Scheduled as my longest day (close to 400 miles) and expected to be a real roller coaster: I was not disappointed. The day started out a nice 64 degrees but soon got hotter. The route went the same way. Down 23 and onto 62 east, I headed past Berryville and into Green Forest, turning left onto 311, a residential street that had me thinking, "Where's the fun in this?" And then I passed the last house and started cutting left, right, left and right. It was on!
The theme was set: "shift, lean, lean the other way, repeat..." and it turned out to be a day of aggressive riding on roads that practically demand it. The asphalt, "pitch and chip," is a really assertive substrate that provides serious traction, but it does take its toll on tires.
Taking 311 into Missouri, where things settle down, I dead-end on 21 and turn north to pick up 21/86 over to Ridgedale, MO, and head south on 65. Crossing back into Arkansas, I've jumped on the carnival ride once more. It's as if the roads know that you've just had a rest and now its time to rip with excitement again.
One hazard has become apparent - the dreaded box turtle. The previous week, they had 10 inches of rain and a lot of small animals were displaced. To rephrase an old joke "Why did the turtle cross the road?" the answer is now known: "To go home." I spotted quite a few of them trudging along, so it was a day of "turtle-dodge" and I even played a round or two of "turtle-polo," slowing down to gently boot them into the grass.
I slide south across 14 over to north 281 for a secluded pretzel detour - no salt added. This little deviation is worth the time it takes to run it and, depending on your mood, it can be a slow cruise or it can be fast. Let's just say that it didn't cost me a lot of time! Back on 14, I shoot down through the town of Yellville and make a refueling stop further along in Harriett, at Crockett's. I'm ready for a little nourishment and a nice break as it's now in the high 80s.
I elect to take, yet again, another detour. I leave 14 and take 341 up into the Ozark National Forest. What beautiful countryside. I dead-end and take 201 east over to 5, just playing along the park borders.

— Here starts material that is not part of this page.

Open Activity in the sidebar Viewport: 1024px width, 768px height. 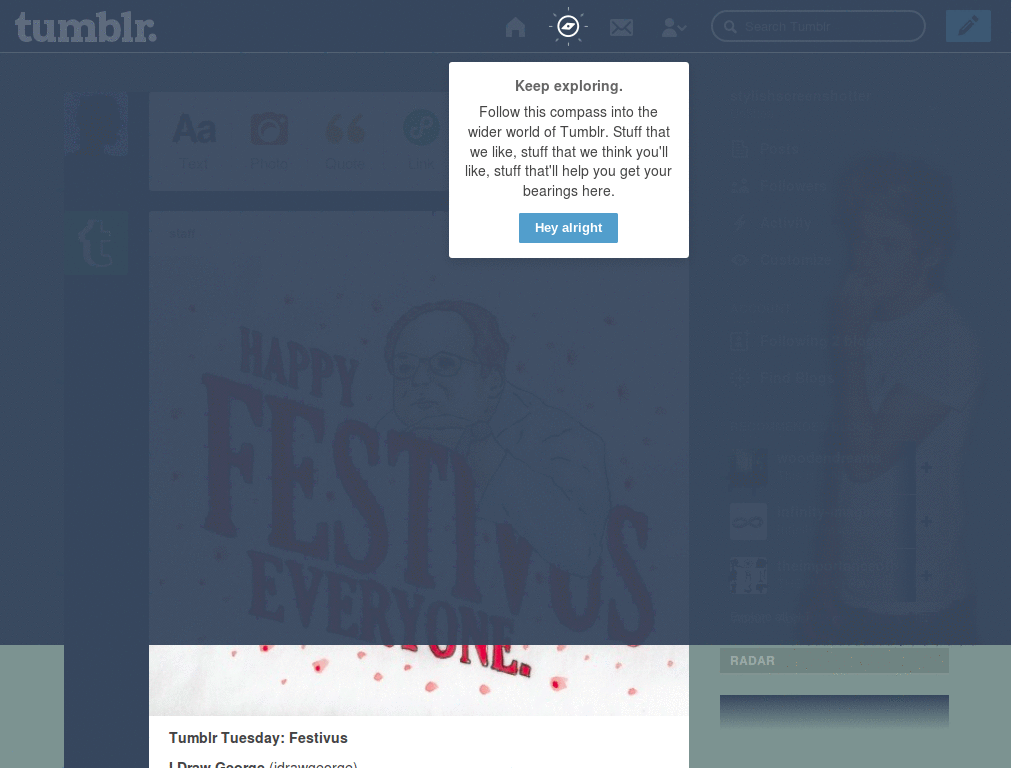pyautogui.click(x=771, y=223)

I ride this back to 14 west, really enjoying the landscape, and then take a jaunt south on 87 through an area that adventuresome isolationists will love. Down to 66, I hang a hard right and work my way over through Alco, turning onto 74. This portion is an up and down zigzag and looks freshly surfaced. It grips like a pair of channel-locks and I take advantage of it, motoring past Landis to 27. It's a short jog to 65 for the long and winding run towards Eureka Springs.

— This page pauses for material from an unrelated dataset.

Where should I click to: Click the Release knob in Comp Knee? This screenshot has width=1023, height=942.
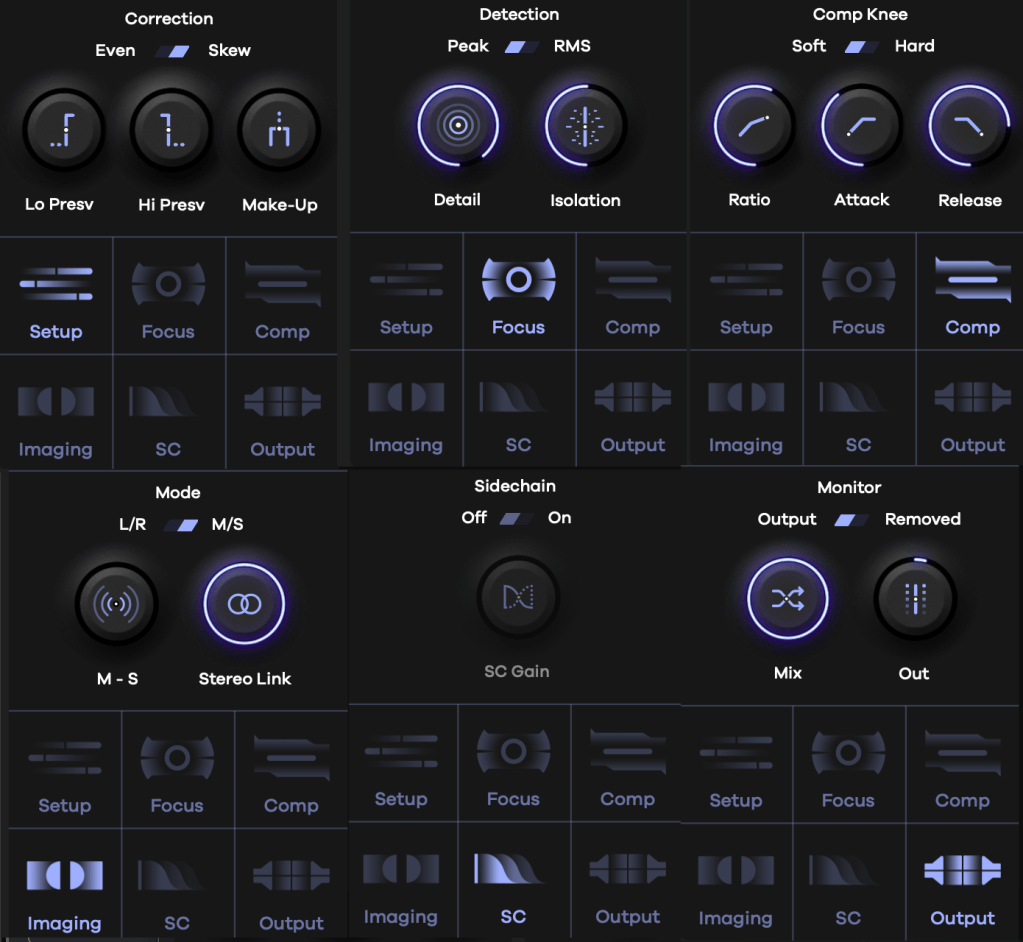pyautogui.click(x=969, y=126)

I ride through towns with population signs that read like golf scores (88, 92, 69), some that reflect my rounds (103 and 128), and I notice that not one of the people I pass, whether out in a field or standing at a mailbox, waves. This is very different from the way it is back home in the Carolinas. There, everyone waves - so much so, that you begin to think maybe you're related. It's not that they're unfriendly in these parts; they just don't wave. It strikes me as interesting.

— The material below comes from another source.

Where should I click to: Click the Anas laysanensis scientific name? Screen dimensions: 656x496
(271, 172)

After fuel and a stretch in St. Joe, I then cut and weave my way up 65/412. I turn north onto 62 for the ride home, and I am again amazed that even the road into Eureka Springs is so serpentine - there are no straight, flat roads around. This Ozark area offers only fun twisting, shifting, leaning roads.
Day one ends after 391 miles of hang-on riding. I'm hungry because I only snacked when fueling, so I head over to Sparky's. An eclectic bar & grill with great service, their black-bean burger is the perfect end to a perfect day.